The problem I see with trying to get them from and ad to a mailing list is this: Why should they? With just an ad, if you are not already a known entity for them, then you’re sort of saying, “Hey, I know you don’t know me, but give me your email address.” I’m sure other marketers will disagree, and, in the end, marketing is all just guessing and drinking anyway, so take all of this with a grain of salt.
Also, about the tab thing, go check out Heyo.com. You can still do lots of stuff with tabs. (I’d do more with them… I should, I pay every month lol … but I’ve been in hardcore writing mode this year, which, in the end, is the best form of marketing I think. Put another one out.)
Anyway, there you go, an answer almost as long as the original post. Hope it helps.
Thank you, John. This post is so amazing. Thanks for taking the time to help us out. I’ve got 2 techno-thrillers out, a webpage, and will definitely be adding a mailing list soon.

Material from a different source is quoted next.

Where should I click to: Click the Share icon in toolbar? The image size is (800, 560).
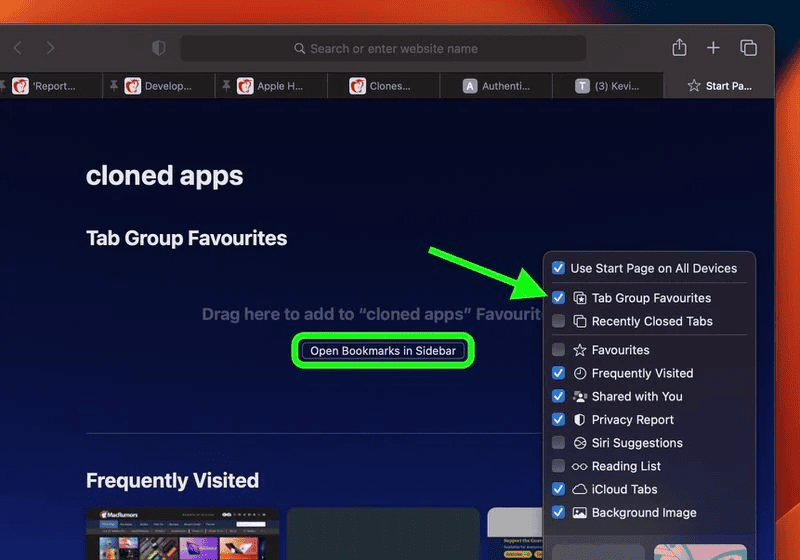coord(679,48)
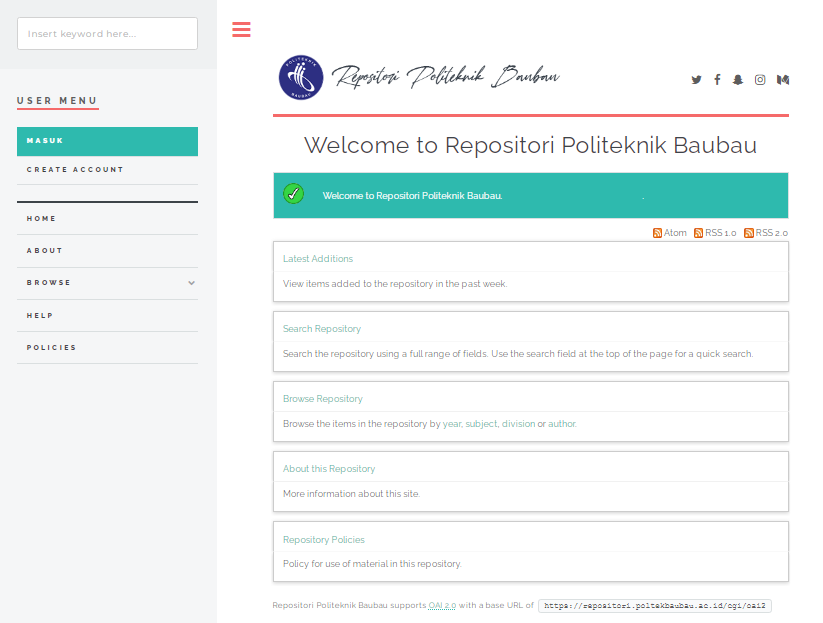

I am trying to decide if I should create a Facebook profile page where I can Friend people or if I should do an author page where people can Like me. I’m not worried about personal life clashing with professional because I wouldn’t post family photos, etc., on a profile page anyway. Any opinion on this?
Well, Emerson, it really comes down to how much time you have for either. I think the upside of a page is that you can use it for branding purposes and really stick tight to your fanbase, people who are way into techno-thrillers, and nobody else. Having a profile is fine, and people can actually “follow” that, but I don’t believe you have access to the full range of advertising tools for a profile (like Power Editor in particular, which I don’t cover in this article). You can make your page author focused rather than book focused if you’d like. Or you can do both. Heck, all three. BUT, in the end, you are better off doing ONE thing really well, than three things half-assed. So, think about how much time you have. Not just now, when you’re kind of excited to get it going and its all interesting, but six months from now when making graphics is time consuming and ideas are hard to come by, plus you got another book coming out, your editor has a stack of revisions for you, and your dog has to go to the vet because the cat scratched him and his eye is all puffy again. Just saying. lol.